Stored items
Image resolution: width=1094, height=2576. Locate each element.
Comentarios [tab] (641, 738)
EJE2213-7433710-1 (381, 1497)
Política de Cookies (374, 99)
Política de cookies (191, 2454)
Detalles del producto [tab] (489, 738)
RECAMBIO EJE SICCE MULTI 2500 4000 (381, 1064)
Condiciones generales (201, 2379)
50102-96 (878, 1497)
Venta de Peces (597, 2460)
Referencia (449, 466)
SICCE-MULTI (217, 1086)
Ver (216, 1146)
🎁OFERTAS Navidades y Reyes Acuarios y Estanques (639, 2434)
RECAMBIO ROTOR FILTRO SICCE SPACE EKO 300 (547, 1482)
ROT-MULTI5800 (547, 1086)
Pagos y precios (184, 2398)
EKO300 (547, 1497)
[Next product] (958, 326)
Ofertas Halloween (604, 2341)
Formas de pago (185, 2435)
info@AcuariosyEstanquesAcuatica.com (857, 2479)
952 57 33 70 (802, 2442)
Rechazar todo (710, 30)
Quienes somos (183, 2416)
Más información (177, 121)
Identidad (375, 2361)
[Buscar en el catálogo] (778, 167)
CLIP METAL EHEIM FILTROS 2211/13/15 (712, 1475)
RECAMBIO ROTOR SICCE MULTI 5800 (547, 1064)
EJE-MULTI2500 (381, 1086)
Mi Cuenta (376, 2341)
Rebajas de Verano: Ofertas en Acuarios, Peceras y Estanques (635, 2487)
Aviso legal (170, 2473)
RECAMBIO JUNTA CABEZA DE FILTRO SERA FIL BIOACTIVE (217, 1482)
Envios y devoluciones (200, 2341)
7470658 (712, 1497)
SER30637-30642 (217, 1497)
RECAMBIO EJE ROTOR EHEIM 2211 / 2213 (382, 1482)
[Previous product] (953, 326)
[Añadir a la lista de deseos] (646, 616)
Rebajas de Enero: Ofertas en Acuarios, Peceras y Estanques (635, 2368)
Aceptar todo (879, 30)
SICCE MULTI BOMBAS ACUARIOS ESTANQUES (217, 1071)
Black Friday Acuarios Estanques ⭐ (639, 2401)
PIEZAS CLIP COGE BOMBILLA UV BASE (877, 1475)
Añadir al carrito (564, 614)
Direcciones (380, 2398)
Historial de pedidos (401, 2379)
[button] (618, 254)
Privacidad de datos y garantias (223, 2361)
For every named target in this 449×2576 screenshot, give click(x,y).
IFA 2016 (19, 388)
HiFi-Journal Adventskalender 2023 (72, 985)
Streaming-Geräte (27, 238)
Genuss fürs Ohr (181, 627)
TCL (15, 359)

▸ Task to complete: Please return every line from the first one in the records above down to the line containing "Condiciones generales (201, 2379)", including both, exactly as written and nothing more.

▸ Output:
Image resolution: width=1094, height=2576. Locate each element.
Comentarios [tab] (641, 738)
EJE2213-7433710-1 (381, 1497)
Política de Cookies (374, 99)
Política de cookies (191, 2454)
Detalles del producto [tab] (489, 738)
RECAMBIO EJE SICCE MULTI 2500 4000 (381, 1064)
Condiciones generales (201, 2379)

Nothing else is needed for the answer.